Jalen Richard or DeAndre Washington
Oakland’s running back position got a little less awkward when they drafted Josh Jacobs in the first round. They had two big runners in Isaiah Crowell and Chris Warren with smaller and more agile backs like Jalen Richard and DeAndre Washington. It was unclear who they would go with. Then, Crowell got hurt and they brought back Martin. Martin is small but more of a downhill back these days. Both Washington and Richard are similar in special teams value and stature. They can both catch and could find a role in Gruden’s offense, despite being holdovers.
In the end, Jacobs is still splitting reps with a lot of these guys. Sure, it is early but you want a first round running back to seize that position battle. Unfortunately, he never really did that in Alabama. Thus, the Raiders need some security at the position, but Washington and Richard are redundant.
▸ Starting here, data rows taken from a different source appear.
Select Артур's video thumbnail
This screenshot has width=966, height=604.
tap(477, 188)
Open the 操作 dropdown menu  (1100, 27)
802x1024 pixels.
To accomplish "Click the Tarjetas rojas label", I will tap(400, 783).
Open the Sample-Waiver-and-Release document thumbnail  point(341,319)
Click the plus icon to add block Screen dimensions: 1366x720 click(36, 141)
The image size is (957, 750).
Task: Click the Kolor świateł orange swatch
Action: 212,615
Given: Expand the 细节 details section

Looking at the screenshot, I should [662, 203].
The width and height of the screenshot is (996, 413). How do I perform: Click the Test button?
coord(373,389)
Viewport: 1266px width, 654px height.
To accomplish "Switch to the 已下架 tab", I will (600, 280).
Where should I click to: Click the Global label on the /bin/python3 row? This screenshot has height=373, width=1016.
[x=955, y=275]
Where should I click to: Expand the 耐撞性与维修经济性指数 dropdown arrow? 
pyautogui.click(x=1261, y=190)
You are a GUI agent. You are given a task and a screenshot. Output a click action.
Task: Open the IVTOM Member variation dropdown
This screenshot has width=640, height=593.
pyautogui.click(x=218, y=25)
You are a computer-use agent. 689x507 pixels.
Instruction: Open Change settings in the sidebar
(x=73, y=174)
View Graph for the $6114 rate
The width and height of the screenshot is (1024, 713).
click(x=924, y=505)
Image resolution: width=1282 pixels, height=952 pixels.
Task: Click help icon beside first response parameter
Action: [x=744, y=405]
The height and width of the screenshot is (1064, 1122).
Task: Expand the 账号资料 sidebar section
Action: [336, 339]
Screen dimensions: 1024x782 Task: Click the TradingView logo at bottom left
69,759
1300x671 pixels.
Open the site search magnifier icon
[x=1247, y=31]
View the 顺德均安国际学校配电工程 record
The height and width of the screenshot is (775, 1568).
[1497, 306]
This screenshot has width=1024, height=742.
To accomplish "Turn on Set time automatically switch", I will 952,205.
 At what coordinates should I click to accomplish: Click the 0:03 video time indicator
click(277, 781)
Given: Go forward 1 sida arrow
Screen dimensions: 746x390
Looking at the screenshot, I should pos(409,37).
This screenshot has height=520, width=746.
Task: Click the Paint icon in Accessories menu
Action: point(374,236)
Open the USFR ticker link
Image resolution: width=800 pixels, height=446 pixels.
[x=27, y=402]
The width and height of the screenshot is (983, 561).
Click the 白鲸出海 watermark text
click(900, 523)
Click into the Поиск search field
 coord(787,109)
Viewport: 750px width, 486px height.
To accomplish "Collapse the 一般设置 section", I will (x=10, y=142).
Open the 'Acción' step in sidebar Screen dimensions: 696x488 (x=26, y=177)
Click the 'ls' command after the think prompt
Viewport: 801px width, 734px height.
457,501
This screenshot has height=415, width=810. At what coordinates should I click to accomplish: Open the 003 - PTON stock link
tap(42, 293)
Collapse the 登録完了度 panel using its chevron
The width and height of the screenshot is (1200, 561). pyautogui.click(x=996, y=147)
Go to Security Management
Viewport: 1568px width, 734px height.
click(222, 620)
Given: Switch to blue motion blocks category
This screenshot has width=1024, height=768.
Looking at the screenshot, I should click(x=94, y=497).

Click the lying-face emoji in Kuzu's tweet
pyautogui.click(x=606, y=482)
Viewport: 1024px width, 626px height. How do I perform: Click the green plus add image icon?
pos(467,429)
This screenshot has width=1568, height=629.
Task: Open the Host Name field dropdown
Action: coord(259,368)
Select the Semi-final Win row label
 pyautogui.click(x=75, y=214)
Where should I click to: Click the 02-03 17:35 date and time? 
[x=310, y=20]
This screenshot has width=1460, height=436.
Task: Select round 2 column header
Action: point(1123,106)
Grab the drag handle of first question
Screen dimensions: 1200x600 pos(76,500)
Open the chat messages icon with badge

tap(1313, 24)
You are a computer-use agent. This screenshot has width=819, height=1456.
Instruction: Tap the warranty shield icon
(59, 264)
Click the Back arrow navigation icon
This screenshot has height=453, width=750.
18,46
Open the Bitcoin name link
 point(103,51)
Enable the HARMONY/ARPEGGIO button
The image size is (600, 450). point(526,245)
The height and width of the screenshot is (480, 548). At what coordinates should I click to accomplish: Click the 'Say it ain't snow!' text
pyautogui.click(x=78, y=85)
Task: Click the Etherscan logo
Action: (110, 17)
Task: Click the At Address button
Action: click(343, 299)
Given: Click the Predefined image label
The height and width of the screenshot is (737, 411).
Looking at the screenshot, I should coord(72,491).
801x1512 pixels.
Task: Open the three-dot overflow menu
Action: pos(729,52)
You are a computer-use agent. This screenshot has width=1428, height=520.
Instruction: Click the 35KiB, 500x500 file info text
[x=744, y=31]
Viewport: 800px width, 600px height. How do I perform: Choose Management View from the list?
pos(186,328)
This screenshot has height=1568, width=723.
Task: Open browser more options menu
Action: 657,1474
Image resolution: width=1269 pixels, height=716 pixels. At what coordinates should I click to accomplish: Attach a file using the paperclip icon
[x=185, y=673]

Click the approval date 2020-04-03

Washington was a fifth round pick and Richard was an undrafted free agent. Getting a sixth or seventh rounder for either or both is ideal. Washington is only 26.His only season with more than 100 rushing yards came his rookie year when he finished with 467 yards for the season. Exposure to him has been limited since so a team might not be willing to trade something for him.
Richard is 25 and he has had over 200 rushing yards the past two seasons. Last year he had a career high in receiving yards with 607. That proves he can play in this league and that Gruden will work him into an offense. It also means the Raiders could get some compensation for him, especially since they could keep Martin or Washington for third down.
Either way, the Raiders would be smart to try and find some sort of compensation for these runners, even if it is a late conditional pick. Therefore, it makes sense the Raiders would shop either or both if they take another running back or want one in the third or fifth rounds.
You think anyone wants the Raiders backup quarterbacks? No. Would the Raiders trade players they’ve invested reps like Arden Key, James Cowser, Jason Cabinda or Marquel Lee? Probably not considering their defense is still filled with question marks and those LBs can always play special teams. How about the offensive line with Brandon Parker, David Sharpe, or Denver Kirkland? Nah, the Raiders don’t even know if they want any of those developmental linemen so it is unlikely anyone else does even if they provide good depth for camp. Tahir Whitehead, he can be cut with zero dead money too. He’ll probably stay on the roster until he isn’t. The team is already marketing him as leader and another team is unlikely to give up anything for a thirty-year-old linebacker.
Ultimately, the Raiders could always trade players from the past regime for more draft picks. That is especially true at positions where replacements are employed. We already know Jon Gruden and Mike Mayock are draft savants, so they should want to add assets than cut players outright.